This paper describes a methodology for selecting drain current, inversion level (represented by inversion coefficient), and
channel length for optimum performance tradeoffs in analog CMOS design. Here, inversion coefficient replaces width as a design
choice to permit a conscious optimization of inversion level while width is implicitly considered. Transconductance, gate-referred
thermal-noise voltage, and drain-source saturation voltage are optimized towards weak inversion while transconductance linearity
and drain-referred thermal-noise current are optimized in strong inversion. Voltage gain, flicker noise, and dc mismatch are
optimized towards weak inversion at long channel length while bandwidth is optimized in strong inversion at short channel
length. Optimization expressions are given along with measured transconductance efficiency and Early voltage from weak through
strong inversion over a wide range of channel lengths. Transconductance efficiency and Early voltage are used as normalized
measures of transconductance and drain-source resistance, independent of drain current. The methodology presented is used
to design three 0.5-μm operational transconductance amplifiers having equal 50-μA bias currents, but different tradeoffs in
gain, bandwidth, noise, and dc mismatch. The amplifiers have measured voltage gains of 16.8, 110, and 326 V/V, −3-dB bandwidths
of 350, 51, and 5 MHz, input-referred flicker-noise voltage at 100 Hz of 2,000, 450, and 58 nV/Hz
1/2, and input-referred dc mismatch voltages of 10.2, 2.2, and 1.1 mV respectively. The design methodology can be readily extended
to deeper submicron CMOS processes.
Key Words analog MOS - CMOS design - design methodology - optimization - weak - moderate - and strong inversion - MOS sizing - tiransconductance efficiency - early voltage - intrinsic voltage gain - intrinsic bandwidth - dc voltage and current mismatch - thermal and flicker noise - operational transconductance amplifier
David M. Binkley (S’81, M’82, SM’93) joined the University of North Carolina at Charlotte in 2000 as an associate professor in the electrical
and computer engineering department. Dr. Binkley and his students are researching analog design and testing methodologies
including micropower, low-noise analog CMOS design for neural implants and radiation hardened, deep space applications. Dr.

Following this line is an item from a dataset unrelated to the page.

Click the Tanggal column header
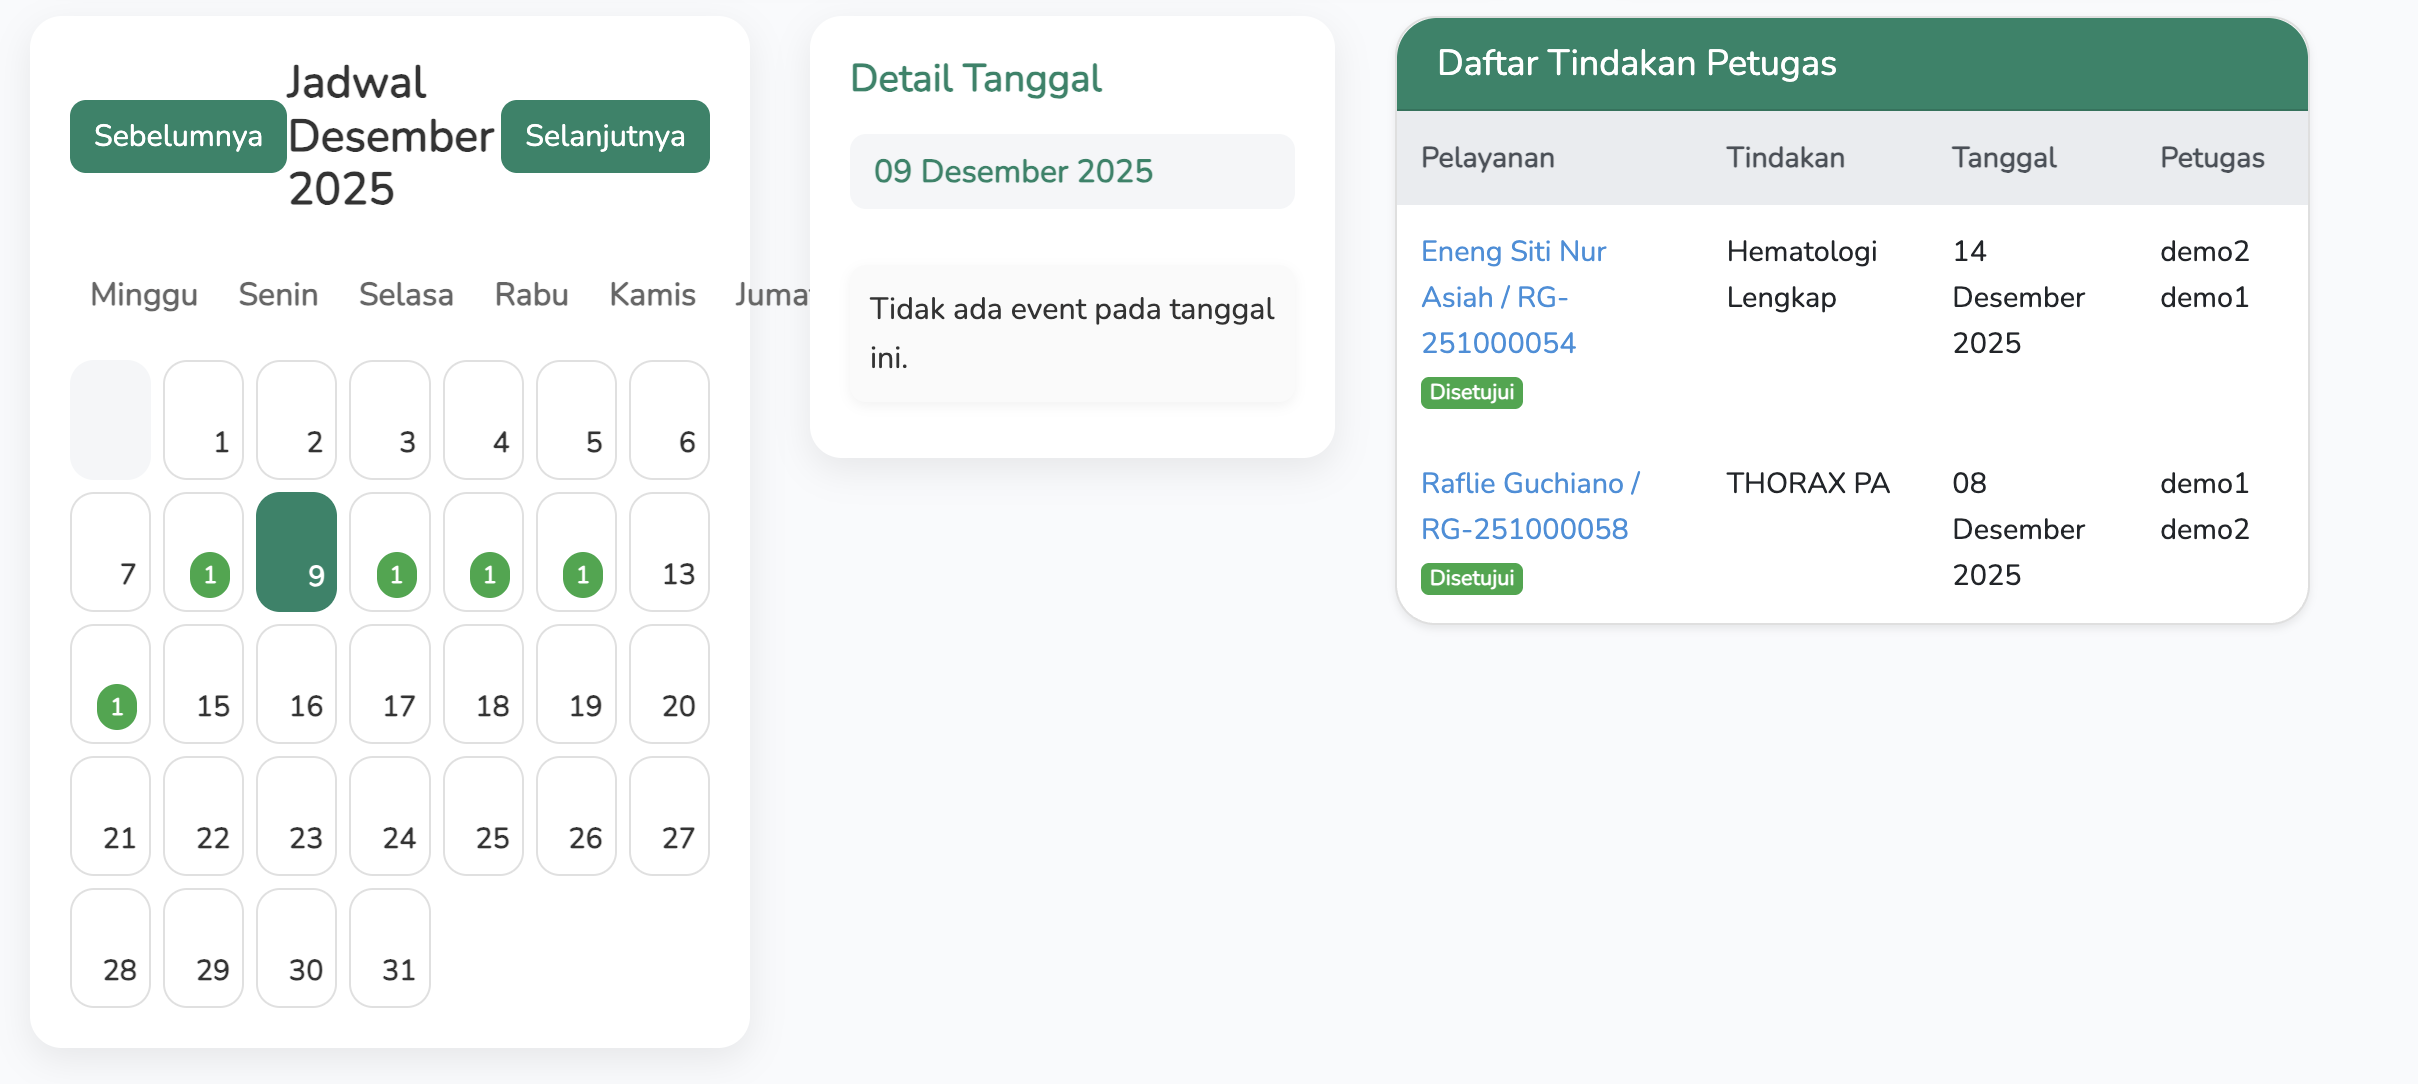Screen dimensions: 2418x1084 pyautogui.click(x=2003, y=158)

Binkley was a cofounder and vice president of integrated circuit development at Concorde Microsystems and senior scientist
at CTI PET Systems where he designed both discrete and integrated CMOS electronics for positron emission tomography (PET)
medical imaging systems. Concorde and CTI are currently part of Siemens Medical Solutions. Dr. Binkley received the B.S.,
M.S., and Ph.D. degrees in electrical engineering from the University of Tennessee, Knoxville. He is the author of over 60
papers in analog circuit design and instrumentation and holds five U.S. patents. Dr. Binkley is currently writing the book,
Analog CMOS Design, Tradeoffs and Optimization, for John Wiley and Sons with planned publication in 2006.
Benjamin J. Blalock (S’, M’) received his B.S. degree in electrical engineering from the University of Tennessee, Knoxville, in 1991 and the
M.S. and Ph.D. degrees in electrical engineering from the Georgia Institute of Technology, Atlanta, in 1993 and 1996 respectively.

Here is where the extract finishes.